Ferns, ferns, ferns everywhere. This land is on the leeward side of the West Maui Mountains — that plus the uphill location provides lots of rain to nourish water-loving plants like ferns.


These plants are commonly called Christmas Berry bushes (or trees). They may look like berries but they are actually the fruit of the Indian Pepper plant. If you pick one of these "berries", then crush it, you will see the black peppercorn inside. Crush that and you will smell the characteristic aroma of freshly ground pepper.

The bush at the left is coffee. The berries — or more correctly, the cherries contain a pit which is the coffee bean that we are all familiar with. As most of you know, coffee is now a big crop on all the Hawaiian islands, particularly the Big Island of Hawai`i (remember "Kona Coffee"?).

The bush to the right shows the thimbleberry. A quick Google search shows that these are native to North America. They are edible. And they certainly are photogenic.

I have no knowledge of either of these two plants — but isn't that part of the joy exploring new places? It is for me.

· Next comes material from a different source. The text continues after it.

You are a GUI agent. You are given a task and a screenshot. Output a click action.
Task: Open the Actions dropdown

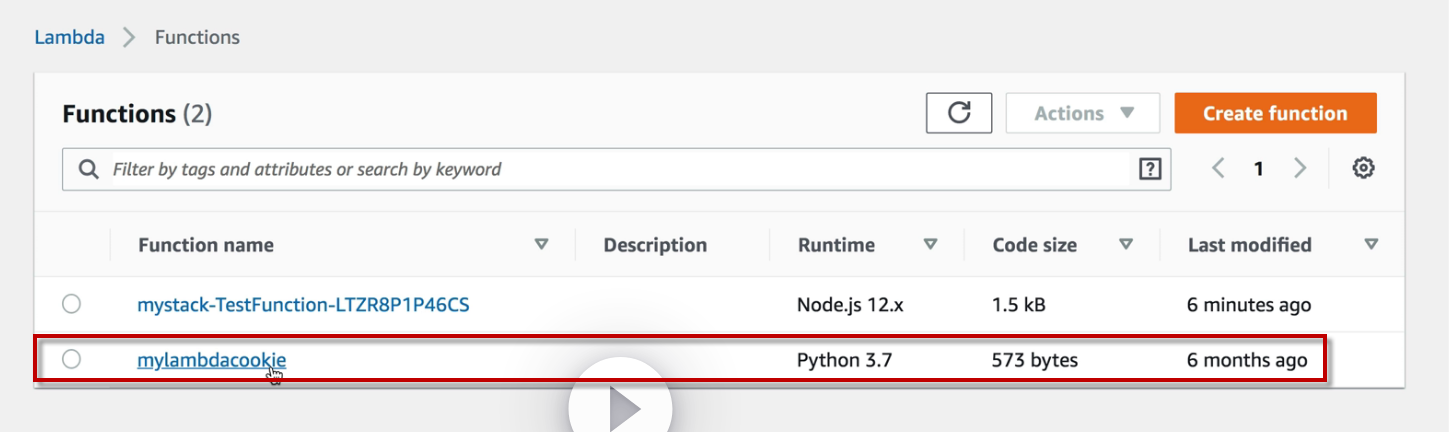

These are banyan trees. Those of you who have visited Maui know the huge banyan tree in the center of Lahaina. There is even one loop of the trail here at the arboretum that is full of banyan trees. Unfortunately, I was running late and didn't want to miss the last bus back — so I must save that for next time.

And how curious the bumps under the bark of the tree at right? Do you suppose this is some type of cancerous growth? I'm no expert so I hope someone will enlighten me.

And don't you love the moss that grows on old wood? I do.

I saw lots of guava (pictured here) and even some passion fruit. When they ripen and fall off the trees they add their fragrance to the smell of the forest. I love it.

To the right is one of the largest types of trees in the arboretum. Unfortunately, I have forgotten its name and failed to write it down. Very majestic.

There are certain spots along the trail that provide magnificent views of the coast line. Today I had to hold on because of the wind — a wind which you cannot see because it cannot be photographed — but as I mentioned above, it was certainly there.

And as I wound back down the trail, I found a Moa plant with its tiny yellow berries. Hundreds of berries — quite a sight to the naked eye — for which a camera cannot do justice.

Well, I assure you that I will take this hike again. Not knowing much about the arboretum in advance, I discovered that I did not plan enough time for it — a mistake that I will remedy on the next trip.

In fact, something that appeals to me is the Mahana Trail that takes you from the highest point in the arboretum back downhill along a path eventually leading back to the original starting point at the activities center. Take drinking water and some snacks — but this is a must-do on my list. I hope you'll give it a shot too — or at least the shorter trail, returning on the shuttle bus.

Life is good.

B. David

P. S., All photos and text © B. David Cathell Photography, Inc.